Keras vs PyTorch

Just wondering what people’s thoughts are on PyTorch vs Keras? E.g.

  • Do you use one or the other completely, or do you both dependent on task?
  • Is PyTorch much more tricky than Keras (e.g. could you code faster in Keras than in PyTorch)?
  • What about in the longer term? Is one better for a wider range of activities (e.g. mobile, robotics, more complicated networks,…)?

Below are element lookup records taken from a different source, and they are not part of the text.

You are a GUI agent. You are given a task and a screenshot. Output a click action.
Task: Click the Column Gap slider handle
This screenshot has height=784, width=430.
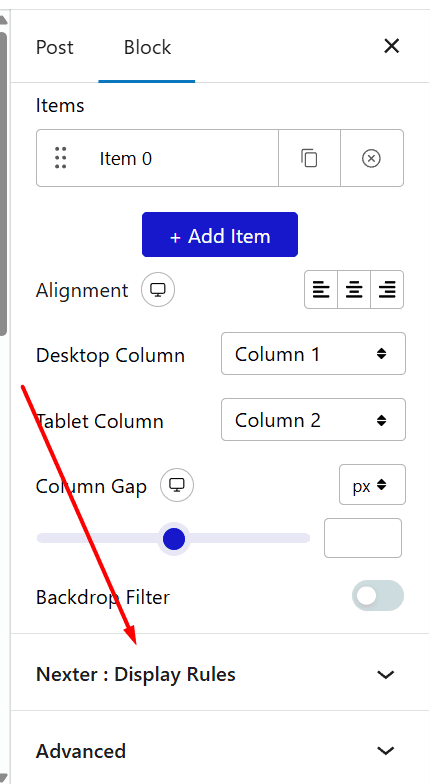tap(174, 538)
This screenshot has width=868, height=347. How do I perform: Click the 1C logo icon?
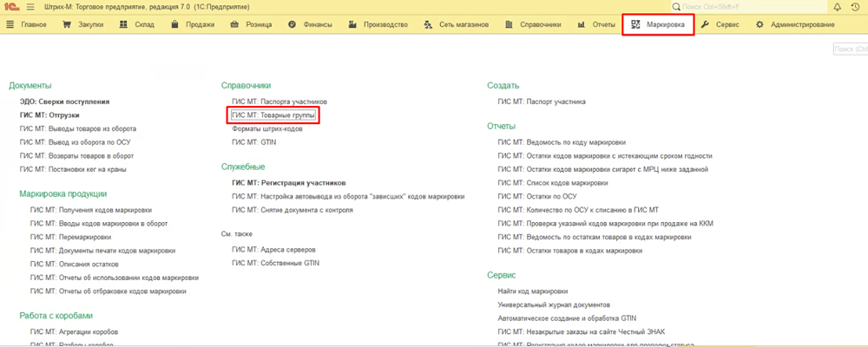pos(12,6)
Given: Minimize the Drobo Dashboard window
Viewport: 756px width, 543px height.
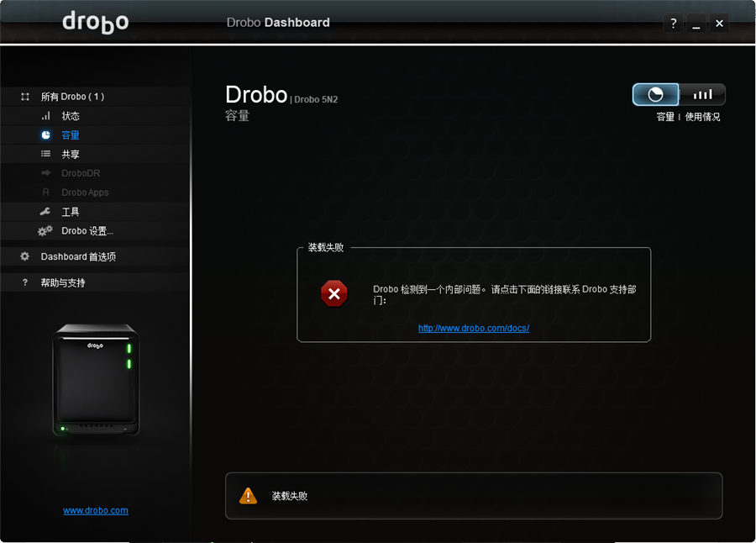Looking at the screenshot, I should tap(696, 24).
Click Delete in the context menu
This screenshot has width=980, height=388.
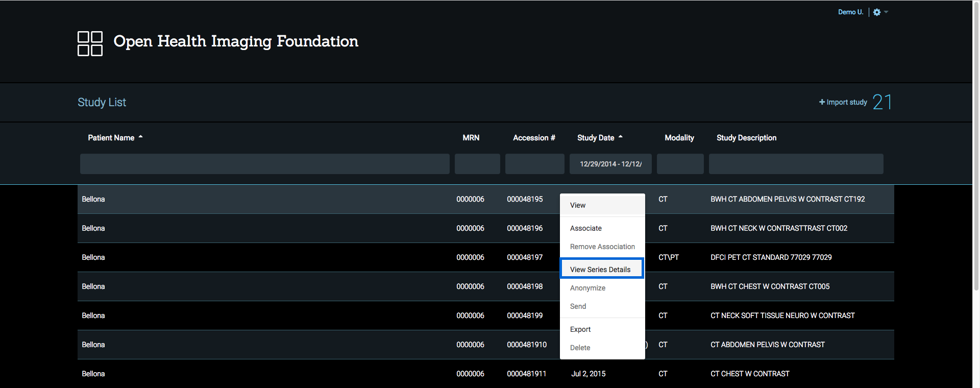coord(580,348)
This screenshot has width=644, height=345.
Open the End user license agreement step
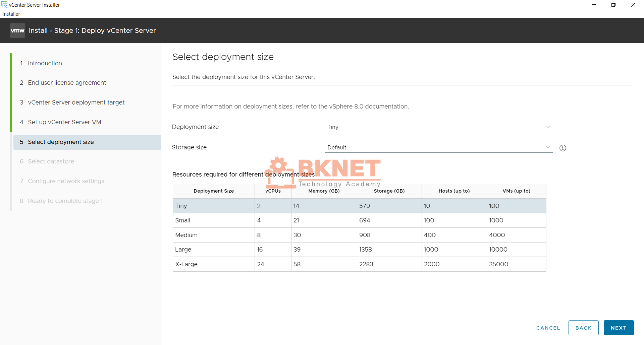click(67, 82)
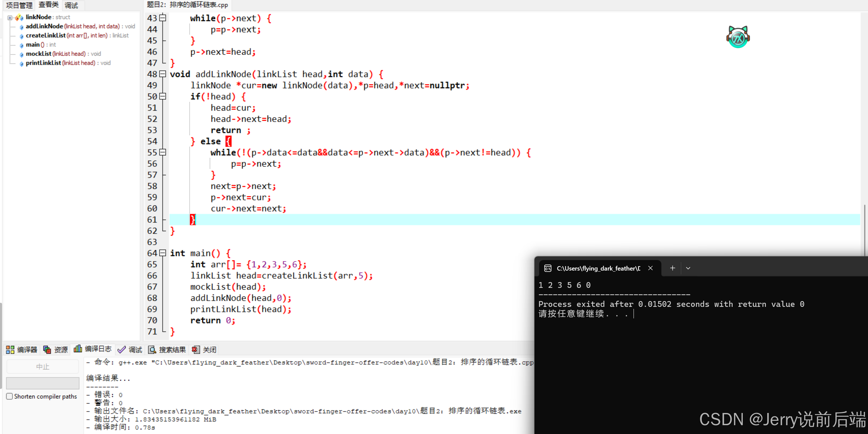Click the cat mascot floating icon
Image resolution: width=868 pixels, height=434 pixels.
738,37

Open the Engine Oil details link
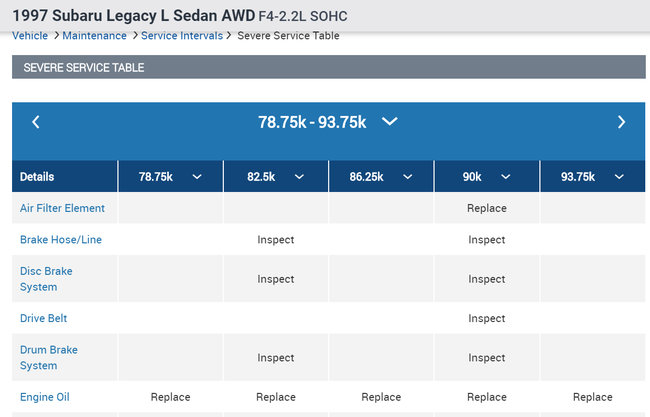pyautogui.click(x=45, y=397)
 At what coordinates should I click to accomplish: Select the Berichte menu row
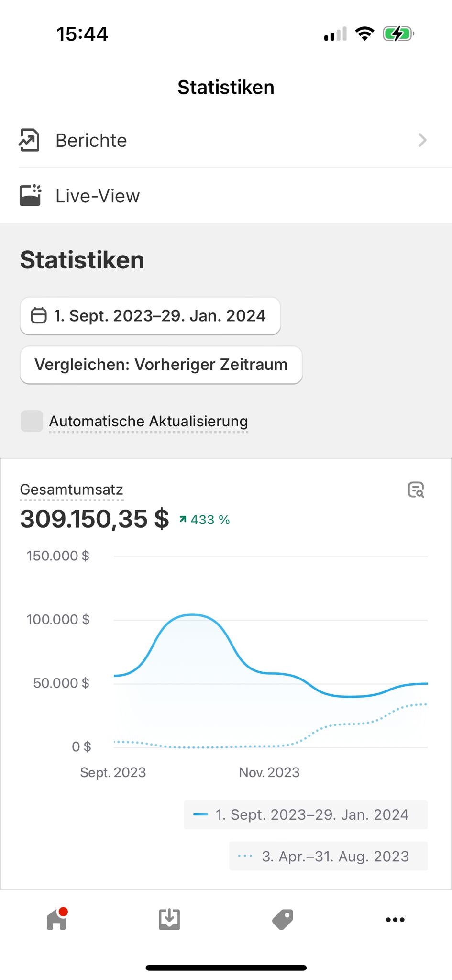click(x=226, y=140)
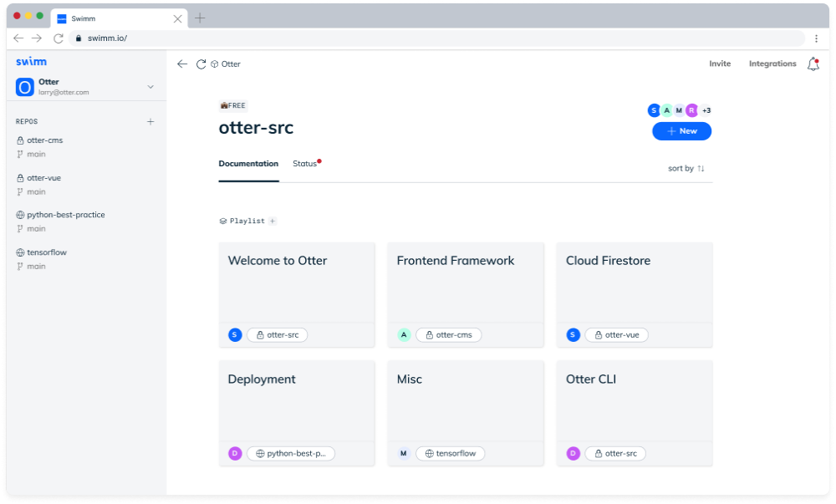Click the Otter workspace avatar icon
The width and height of the screenshot is (836, 504).
25,87
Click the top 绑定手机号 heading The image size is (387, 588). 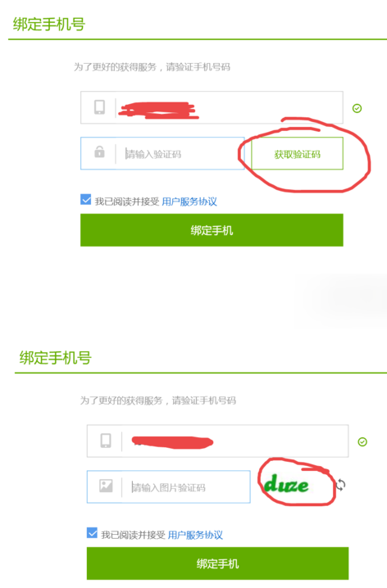point(49,25)
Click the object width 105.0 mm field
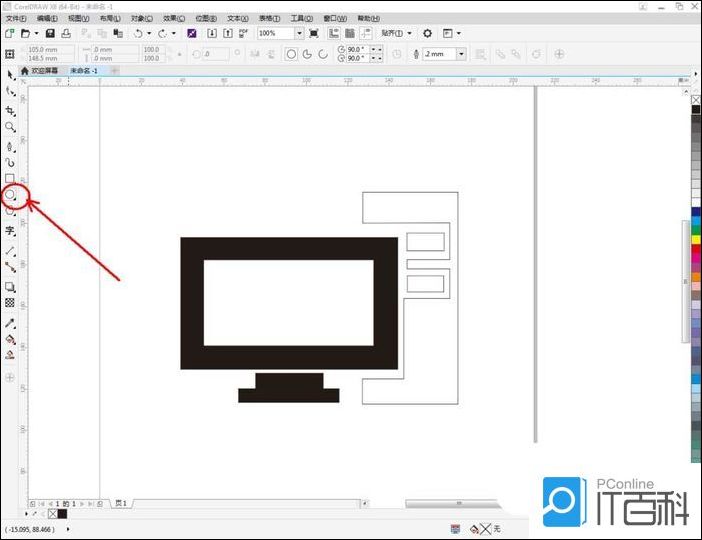The image size is (702, 540). click(x=44, y=49)

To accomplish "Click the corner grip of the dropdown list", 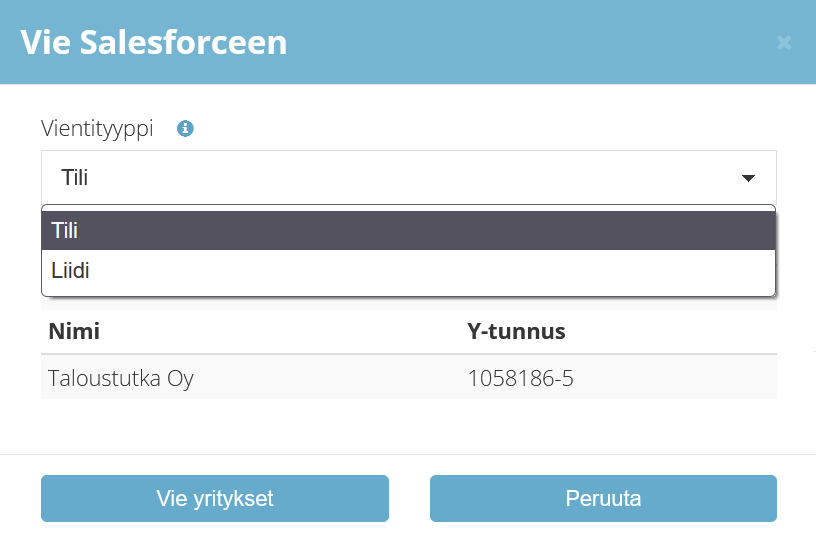I will (x=774, y=295).
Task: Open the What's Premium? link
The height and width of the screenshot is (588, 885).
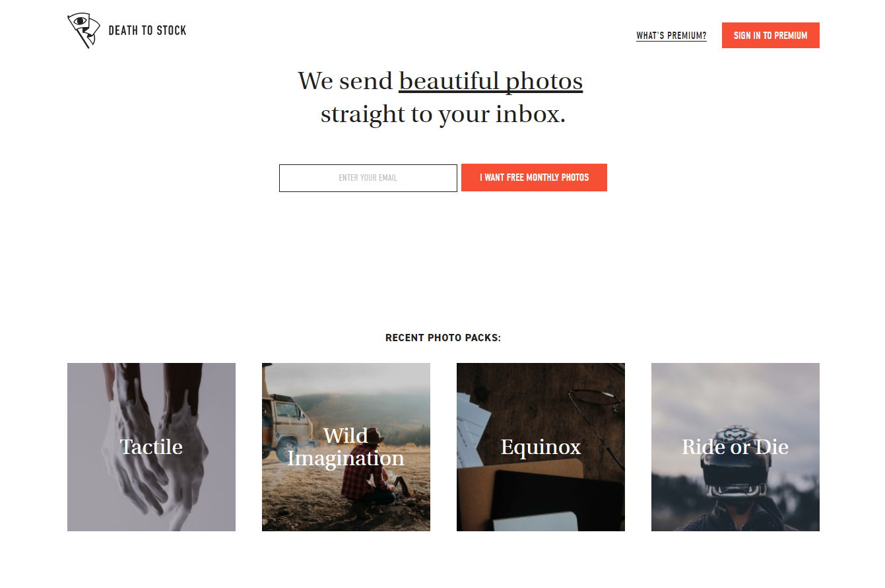Action: pyautogui.click(x=671, y=36)
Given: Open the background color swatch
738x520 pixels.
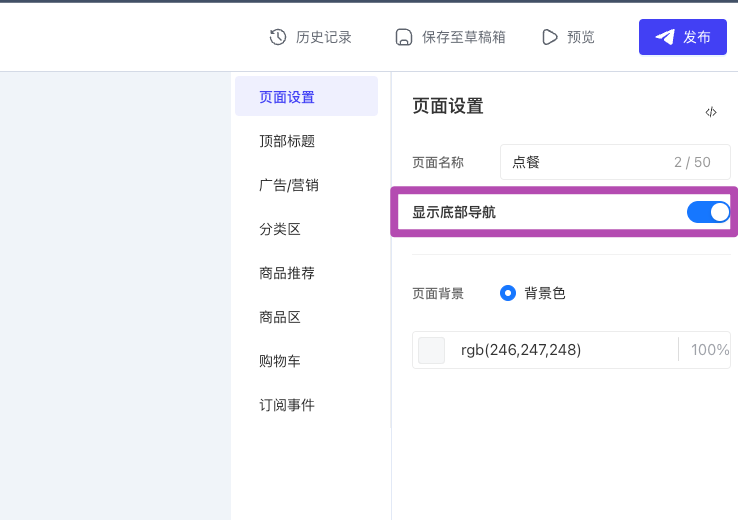Looking at the screenshot, I should (431, 350).
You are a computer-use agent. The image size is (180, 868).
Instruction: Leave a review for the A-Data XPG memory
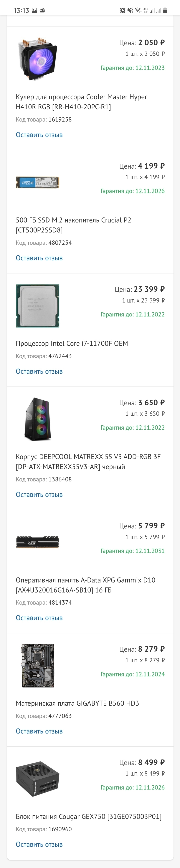pos(39,618)
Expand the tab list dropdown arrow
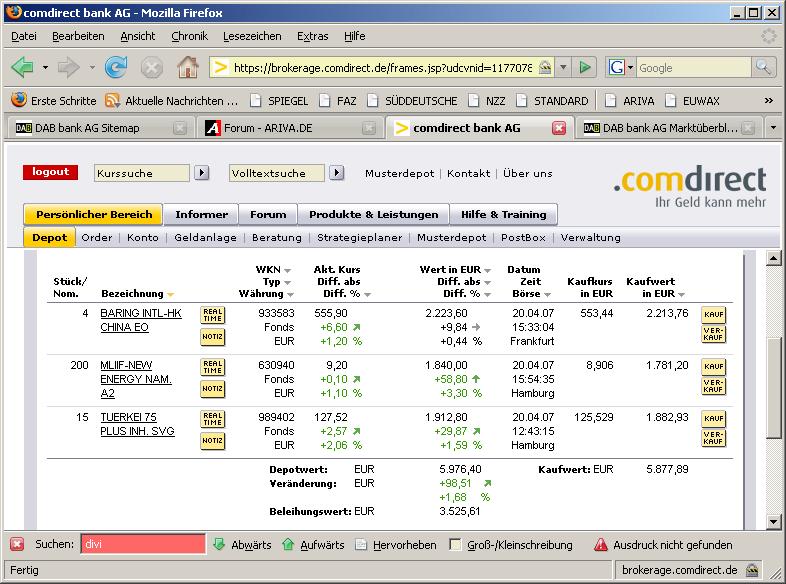Image resolution: width=786 pixels, height=584 pixels. [x=772, y=128]
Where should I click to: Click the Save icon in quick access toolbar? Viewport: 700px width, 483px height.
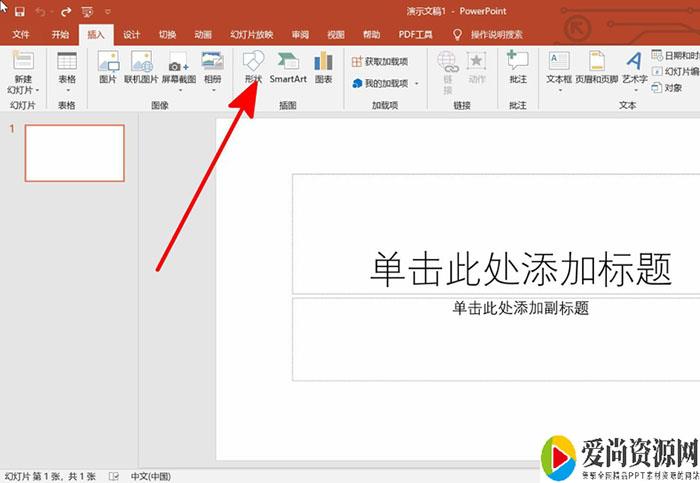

I like some of the freedom pytorch affords in terms of putting together your models. Keras seems like whoever they got working on documentation cares a lot more. Also, the author / originator of keras is pretty active on twitter daily and posts good stuff. As weird as it seems, for similar network architectures, I apparently hit the out of memory gpu error on keras more than on pytorch. Also, for complicated or deep networks, building the computation graph takes forever. The way I figure, if we’re going to be functional / bleeding edge data scientists, and if we already know how to program, then it’s in our best interest to just bite the bullet and learn both. I hope someone passionate goes in and submits a bunch of decent pull requests for pytorch’s docs though…


Documentation on PyTorch is less complete but they actually have an active discourse forum too:


Someone posted a superb explanation on reddit a few days ago, quite an eye-opener to software management from a company’s operations perspective.